◆ Activity ◆
Return only the lines of the listing below that run from the line with "Click the edit summary input field" through the line with "Image resolution: width=1200", both ends included, exactly as written.

◆ Data in this exercise ◆
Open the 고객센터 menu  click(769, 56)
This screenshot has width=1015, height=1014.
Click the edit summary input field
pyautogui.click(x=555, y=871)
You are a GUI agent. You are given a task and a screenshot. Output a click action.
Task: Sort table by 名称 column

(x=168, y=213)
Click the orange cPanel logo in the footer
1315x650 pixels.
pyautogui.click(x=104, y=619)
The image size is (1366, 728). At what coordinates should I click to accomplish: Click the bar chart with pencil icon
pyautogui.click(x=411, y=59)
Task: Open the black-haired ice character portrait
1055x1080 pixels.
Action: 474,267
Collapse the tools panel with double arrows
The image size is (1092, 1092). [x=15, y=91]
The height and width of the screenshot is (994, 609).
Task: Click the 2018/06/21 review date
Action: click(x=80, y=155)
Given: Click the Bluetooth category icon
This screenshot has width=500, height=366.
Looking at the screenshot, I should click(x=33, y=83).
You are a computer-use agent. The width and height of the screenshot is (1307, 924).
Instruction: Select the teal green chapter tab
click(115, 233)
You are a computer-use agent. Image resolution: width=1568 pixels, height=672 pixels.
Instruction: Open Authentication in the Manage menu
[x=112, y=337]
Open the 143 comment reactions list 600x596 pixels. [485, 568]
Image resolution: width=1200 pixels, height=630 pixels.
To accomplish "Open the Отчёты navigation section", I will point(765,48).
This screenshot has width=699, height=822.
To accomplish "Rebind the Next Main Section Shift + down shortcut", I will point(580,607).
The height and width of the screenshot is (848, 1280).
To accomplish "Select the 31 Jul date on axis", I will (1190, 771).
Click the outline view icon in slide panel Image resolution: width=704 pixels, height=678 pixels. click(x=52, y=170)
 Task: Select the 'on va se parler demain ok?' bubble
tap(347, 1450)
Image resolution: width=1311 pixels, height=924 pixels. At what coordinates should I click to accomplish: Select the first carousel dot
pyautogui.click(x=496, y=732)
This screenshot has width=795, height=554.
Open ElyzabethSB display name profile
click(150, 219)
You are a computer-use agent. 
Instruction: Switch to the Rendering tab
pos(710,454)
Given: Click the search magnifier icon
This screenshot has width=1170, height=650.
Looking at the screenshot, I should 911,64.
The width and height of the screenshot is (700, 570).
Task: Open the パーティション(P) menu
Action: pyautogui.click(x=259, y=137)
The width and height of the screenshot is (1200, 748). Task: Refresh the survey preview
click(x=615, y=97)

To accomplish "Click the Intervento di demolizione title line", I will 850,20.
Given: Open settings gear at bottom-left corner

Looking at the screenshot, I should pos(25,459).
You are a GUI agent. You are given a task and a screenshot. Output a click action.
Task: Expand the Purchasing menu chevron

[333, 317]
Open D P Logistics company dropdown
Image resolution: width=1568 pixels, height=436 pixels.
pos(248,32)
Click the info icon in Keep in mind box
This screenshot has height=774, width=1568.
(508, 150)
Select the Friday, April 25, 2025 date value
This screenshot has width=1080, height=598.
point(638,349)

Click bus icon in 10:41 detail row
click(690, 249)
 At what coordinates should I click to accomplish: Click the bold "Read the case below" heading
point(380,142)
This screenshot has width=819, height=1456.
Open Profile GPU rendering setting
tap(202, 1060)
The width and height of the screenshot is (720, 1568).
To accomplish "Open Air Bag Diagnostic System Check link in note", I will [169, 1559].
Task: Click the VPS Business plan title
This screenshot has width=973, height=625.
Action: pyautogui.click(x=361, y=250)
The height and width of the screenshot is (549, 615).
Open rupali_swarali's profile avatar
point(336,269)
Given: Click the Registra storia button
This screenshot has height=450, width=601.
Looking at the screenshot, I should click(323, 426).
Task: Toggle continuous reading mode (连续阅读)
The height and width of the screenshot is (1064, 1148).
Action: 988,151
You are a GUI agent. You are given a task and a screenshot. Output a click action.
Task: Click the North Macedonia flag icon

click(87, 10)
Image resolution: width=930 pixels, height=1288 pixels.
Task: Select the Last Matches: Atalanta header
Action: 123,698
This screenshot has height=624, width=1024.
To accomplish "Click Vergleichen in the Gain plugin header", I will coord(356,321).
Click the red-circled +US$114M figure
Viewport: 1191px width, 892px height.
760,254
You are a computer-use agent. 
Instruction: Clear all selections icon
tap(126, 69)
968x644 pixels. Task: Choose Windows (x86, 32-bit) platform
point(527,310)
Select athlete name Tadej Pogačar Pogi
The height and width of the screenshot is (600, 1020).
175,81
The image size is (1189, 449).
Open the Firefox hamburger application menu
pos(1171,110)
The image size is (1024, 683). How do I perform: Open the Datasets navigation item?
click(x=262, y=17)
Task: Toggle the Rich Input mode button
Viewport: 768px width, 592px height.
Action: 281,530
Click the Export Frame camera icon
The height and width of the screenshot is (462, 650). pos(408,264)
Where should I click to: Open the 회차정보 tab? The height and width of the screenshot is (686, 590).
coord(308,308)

◆ Answer to this problem ◆
Click the edit summary input field
pyautogui.click(x=555, y=871)
You are a GUI agent. You are given a task and a screenshot. Output a click action.
Task: Sort table by 名称 column

(x=168, y=213)
Click the orange cPanel logo in the footer
1315x650 pixels.
pyautogui.click(x=104, y=619)
The image size is (1366, 728). At what coordinates should I click to accomplish: Click the bar chart with pencil icon
pyautogui.click(x=411, y=59)
Task: Open the black-haired ice character portrait
1055x1080 pixels.
Action: 474,267
Collapse the tools panel with double arrows
The image size is (1092, 1092). [x=15, y=91]
The height and width of the screenshot is (994, 609).
Task: Click the 2018/06/21 review date
Action: click(x=80, y=155)
Given: Click the Bluetooth category icon
This screenshot has width=500, height=366.
Looking at the screenshot, I should click(x=33, y=83).
You are a computer-use agent. The width and height of the screenshot is (1307, 924).
Instruction: Select the teal green chapter tab
click(115, 233)
You are a computer-use agent. Image resolution: width=1568 pixels, height=672 pixels.
Instruction: Open Authentication in the Manage menu
[x=112, y=337]
Open the 143 comment reactions list 600x596 pixels. [485, 568]
Image resolution: width=1200 pixels, height=630 pixels.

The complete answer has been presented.